@rozpruwacz Thanks, I will try
#ifdef LINUX_ARCH_RASPBERRYPI
#include "RPi.h"
#define pinMode(pin, direction) RPi.pinMode(pin, direction)
#define digitalWrite(pin, value) RPi.digitalWrite(pin, value)
#define digitalRead(pin) RPi.digitalRead(pin)
#define digitalPinToInterrupt(pin) RPi.digitalPinToInterrupt(pin)
#else
#include "GPIO.h"
#define pinMode(pin, direction) GPIO.pinMode(pin, direction)
#define digitalWrite(pin, value) GPIO.digitalWrite(pin, value)
#define digitalRead(pin) GPIO.digitalRead(pin)
#define digitalPinToInterrupt(pin) GPIO.digitalPinToInterrupt(pin)
#endif
By reading the code, it looks like this path is only for raspberry and, if it works, I see a proper fix such as: just remove the if and do what is in GPIO whatever the platform is.
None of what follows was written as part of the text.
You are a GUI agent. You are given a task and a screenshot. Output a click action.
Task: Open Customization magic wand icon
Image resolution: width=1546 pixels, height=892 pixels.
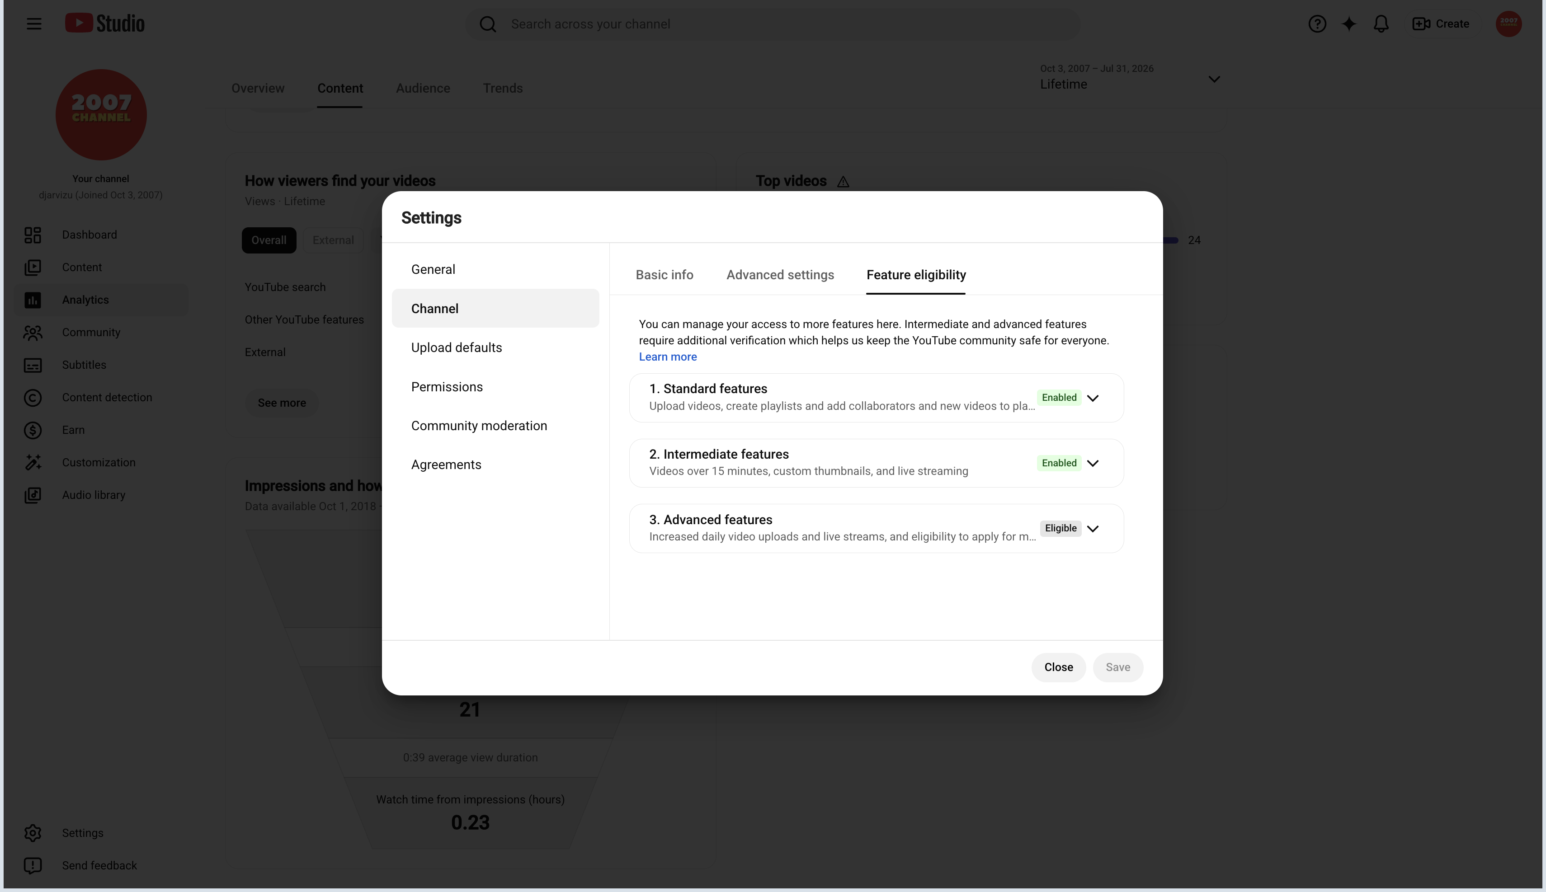32,463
However, I have doubts this block was added by mistake. I need to understand how automated tests would catch any side effects of this fix (regressions?). This specific code was written few years ago: therefore, maybe it was required before but is no more needed now.
Will do that:
- Test it on my setup (my raspberry gateway is connected with 10+ sensors (arduinos with nrf))
- If it works end to end, I will have to understand a little bit more how automated tests are launched on mysensors code base. If it seems OK, I will submit a PR.